Elisa belum memahami apa yang terjadi. TUHAN belum menyatakan kepadanya. Namun Elisa menangkap pedihan hati perempuan itu. Perempuan itu mengulangi kembali perkataannya, “Adakah kuminta seorang anak laki-laki dari pada tuanku? Bukankah telah kukatakan: Jangan aku diberi harapan kosong?” (4:28). Sebagai seorang ibu, hatinya pedih. Namun kini ia bergumul dengan kepedihan yang seolah-olah ditimpakan kepadanya tanpa ia memintanya! Tanpa seorang anakpun, ia sudah menyatakan sifat keibuannya. Kini kehilangan anaknya, hanya membuatnya pedih.
Elisa kemudian menyuruh Gehazi, bujangnya untuk menyembuhkan anak itu. Elisa menghadapi perempuan itu dengan mediasi bujangnya seperti awalnya ketika ia menanyakan keperluannya (2 Raja-Raja 4:12-13). Namun perempuan itu bergeming. Ia seorang ibu yang berjuang bagi anaknya. Ia sadar hanya Elisa yang dapat menolong anak itu.
Elisa kemudian bersama perempuan itu pergi ke kamar, tempat dibaringkan anak itu. Elisa membangkitkan anak itu dengan memberikan hidupnya (4:34) yang menunjukkan Yesus Kristus yang memberikan hidup-Nya bagi kita.
Anak itu bangkit! Peristiwa ini menggenapi Amsal 31:28 “Anak-anaknya bangun, dan menyebutnya berbahagia…” Menjadi ibu bukanlah sekedar melakukan tugas sebagai seorang ibu. Seorang ibu “membangkitkan” anak-anak yang beribadah. Seorang ibu disebut berbahagia oleh anak-anaknya.

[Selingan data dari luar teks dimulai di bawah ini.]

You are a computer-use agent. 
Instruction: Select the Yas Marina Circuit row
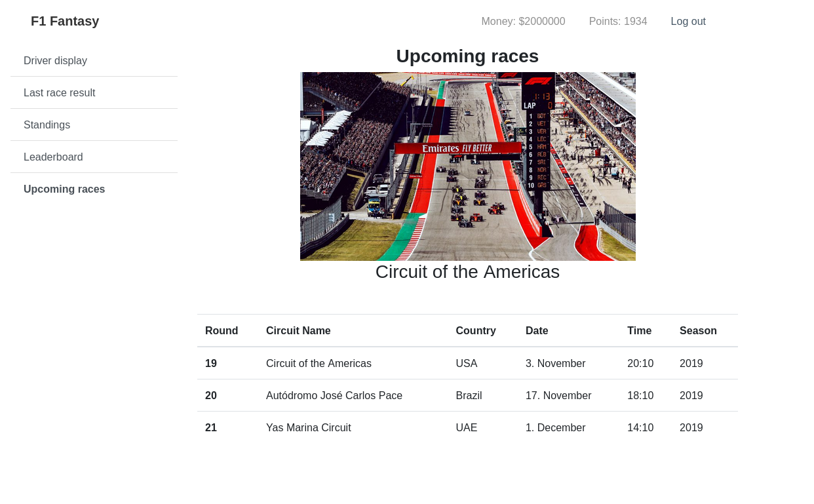pyautogui.click(x=467, y=427)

Callum Brown dalam bukunya “The Death of Christian Britain: Understanding secularisation 1800-2000,” menyatakan peranan penting perempuan dalam gereja. Dalam hasil risetnya, Brown menunjukkan bahwa keruntuhan gereja bukan karena kemajuan ilmu pengetahuan, melainkan karena kaum perempuan tidak lagi berperanan dalam gereja. Seolah ia ingin menyatakan keruntuhan gereja dalam sekularisasi disebabkan kaum perempuan di gereja tidak lagi berperanan sebagai ibu (motherhood).

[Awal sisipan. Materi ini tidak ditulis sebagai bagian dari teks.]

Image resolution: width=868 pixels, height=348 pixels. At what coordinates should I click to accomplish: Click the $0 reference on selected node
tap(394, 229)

Peristiwa ini diakhiri dengan perkataan Elisa, “Angkatlah anakmu ini!” Perempuan itu tersungkur. Ia bukan hanya menampakan dirinya sebagai ibu namun kini sebagai ibu yang berbuah.

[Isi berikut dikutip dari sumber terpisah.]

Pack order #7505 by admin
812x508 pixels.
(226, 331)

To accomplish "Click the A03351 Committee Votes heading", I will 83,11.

Jaman kita ditandai dengan kesadaran akan persoalan jender. Dari filem sampai kepada kehidupan sehari-hari, kita disungguhi soal jender: laki-laki dan perempuan. Kita mengabaikan peranan motherhood (and fatherhood). Hidup manusia bukan hanya persoalan laki-laki dan perempuan, namun juga berkaitan dengan keibuan dan kebapakan.
Anak-anak perempuan kita bukan hanya perlu menyadari dirinya sebagai perempuan, namun juga disiapkan menunjukkan sifat keibuannya. Demikian pula dengan anak-anak laki kita. Gereja perlu mengingatkan peranan kita sebagai umat Allah, bukan hanya sebagai laki-laki dan perempuan tetapi menunjukkan keibuan dan kebapakan.
Pola perempuan dan laki-laki yang acap kali menampilkan pola attractive, perlu diimbangi dengan pola attachment bagi sifat keibuan dan kebapakan. Inilah yang ditampilkan oleh seorang ibu yang berasal dari Sunem terhadap abdi Allah dan terhadap anaknya.